## Record extracts

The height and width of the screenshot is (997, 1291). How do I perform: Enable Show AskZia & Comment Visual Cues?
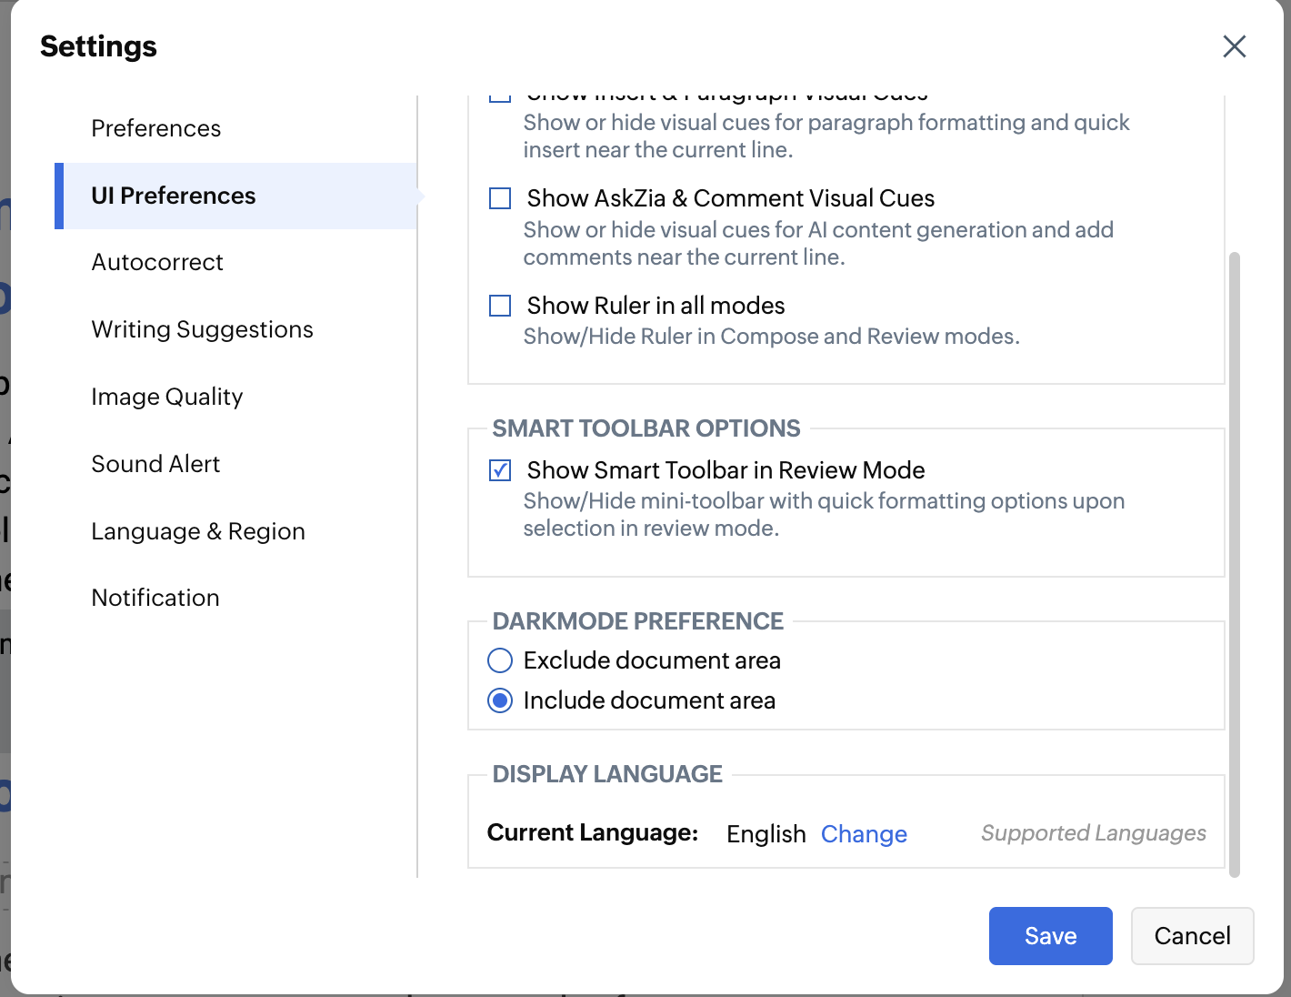tap(500, 198)
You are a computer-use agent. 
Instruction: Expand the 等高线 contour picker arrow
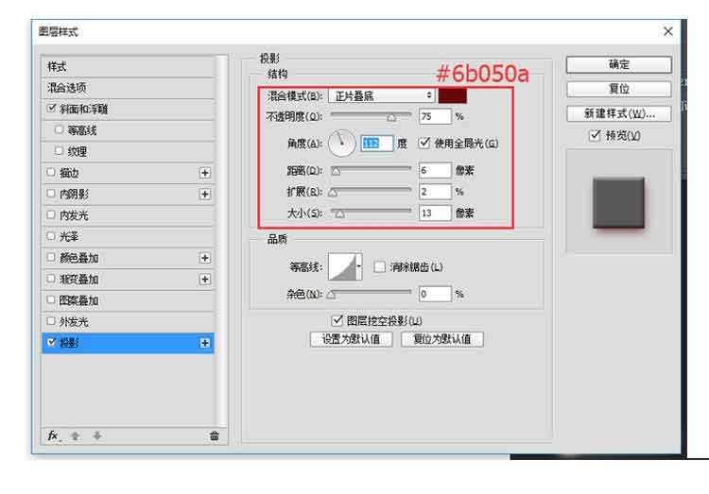coord(358,267)
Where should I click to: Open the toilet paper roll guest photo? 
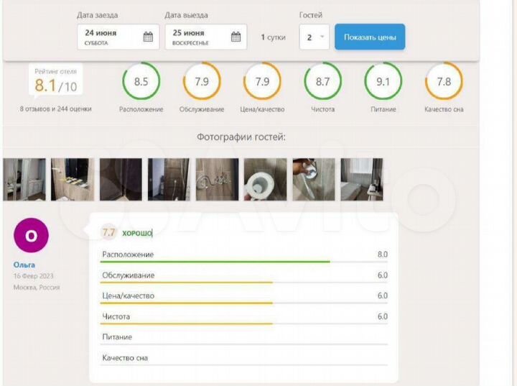265,179
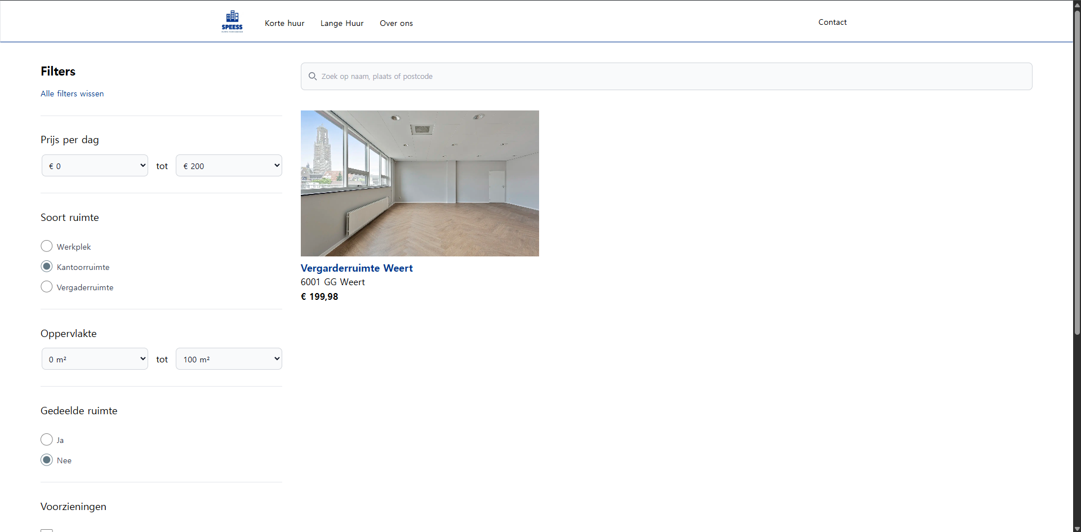Expand the 100 m² maximum area dropdown

pos(229,359)
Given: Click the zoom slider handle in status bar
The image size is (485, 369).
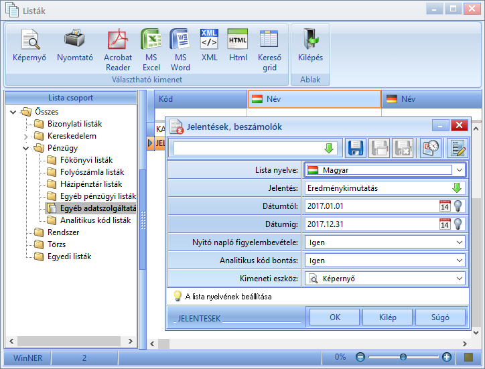Looking at the screenshot, I should click(x=403, y=357).
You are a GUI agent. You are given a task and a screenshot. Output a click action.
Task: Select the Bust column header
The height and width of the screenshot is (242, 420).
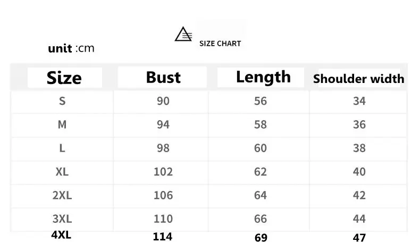coord(163,77)
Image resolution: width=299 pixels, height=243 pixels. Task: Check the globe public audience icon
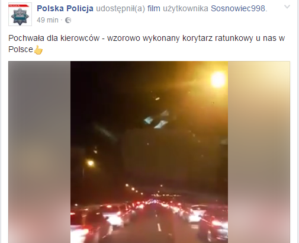[x=68, y=20]
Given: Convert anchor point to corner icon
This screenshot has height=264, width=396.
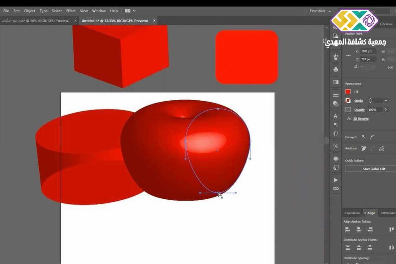Looking at the screenshot, I should click(x=364, y=137).
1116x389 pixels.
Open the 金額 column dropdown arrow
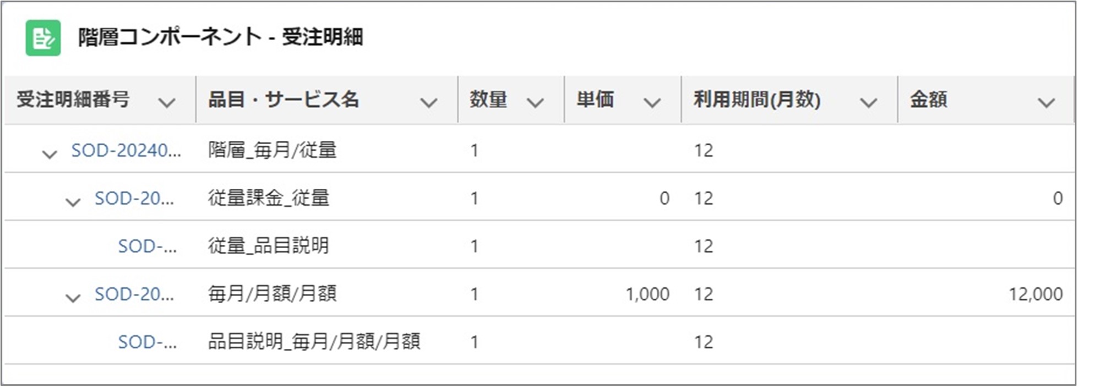coord(1046,102)
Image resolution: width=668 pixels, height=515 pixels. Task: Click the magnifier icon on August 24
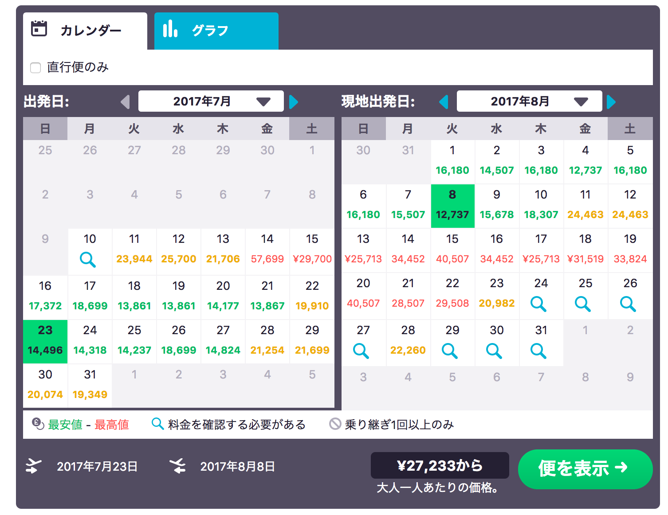(x=538, y=304)
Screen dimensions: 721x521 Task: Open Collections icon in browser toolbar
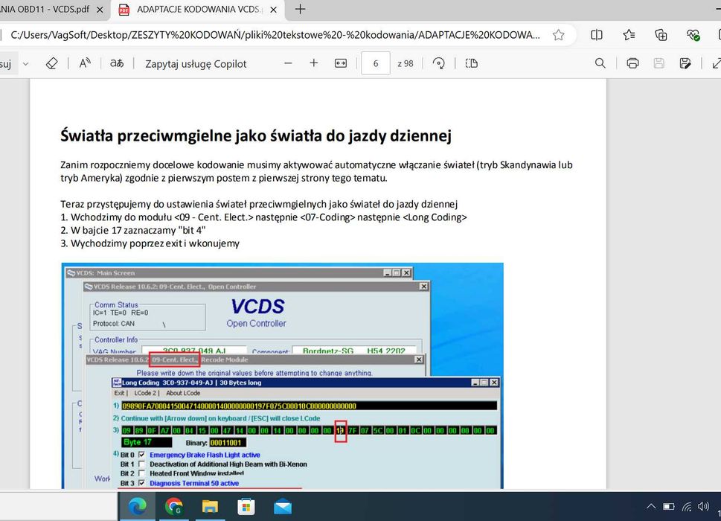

## Task item
Set the preceding data down again word for word, omitting images.

## Task response
The height and width of the screenshot is (997, 1291). How do I perform: Enable Show AskZia & Comment Visual Cues?
tap(500, 198)
You are a computer-use agent. 
Instruction: Expand the 等高线 contour picker arrow
coord(358,267)
Where should I click to: Open the toilet paper roll guest photo? 
265,179
Expand the 100 m² maximum area dropdown

pos(229,359)
Given: Click the zoom slider handle in status bar
The image size is (485, 369).
Looking at the screenshot, I should click(x=403, y=357).
You are a GUI agent. You are given a task and a screenshot. Output a click action.
Task: Select the Bust column header
The height and width of the screenshot is (242, 420).
coord(163,77)
Image resolution: width=299 pixels, height=243 pixels. Task: Check the globe public audience icon
[x=68, y=20]
Given: Convert anchor point to corner icon
This screenshot has height=264, width=396.
Looking at the screenshot, I should click(x=364, y=137).
1116x389 pixels.
Open the 金額 column dropdown arrow
coord(1046,102)
Image resolution: width=668 pixels, height=515 pixels. Task: Click the magnifier icon on August 24
(x=538, y=304)
Screen dimensions: 721x521 Task: Open Collections icon in browser toolbar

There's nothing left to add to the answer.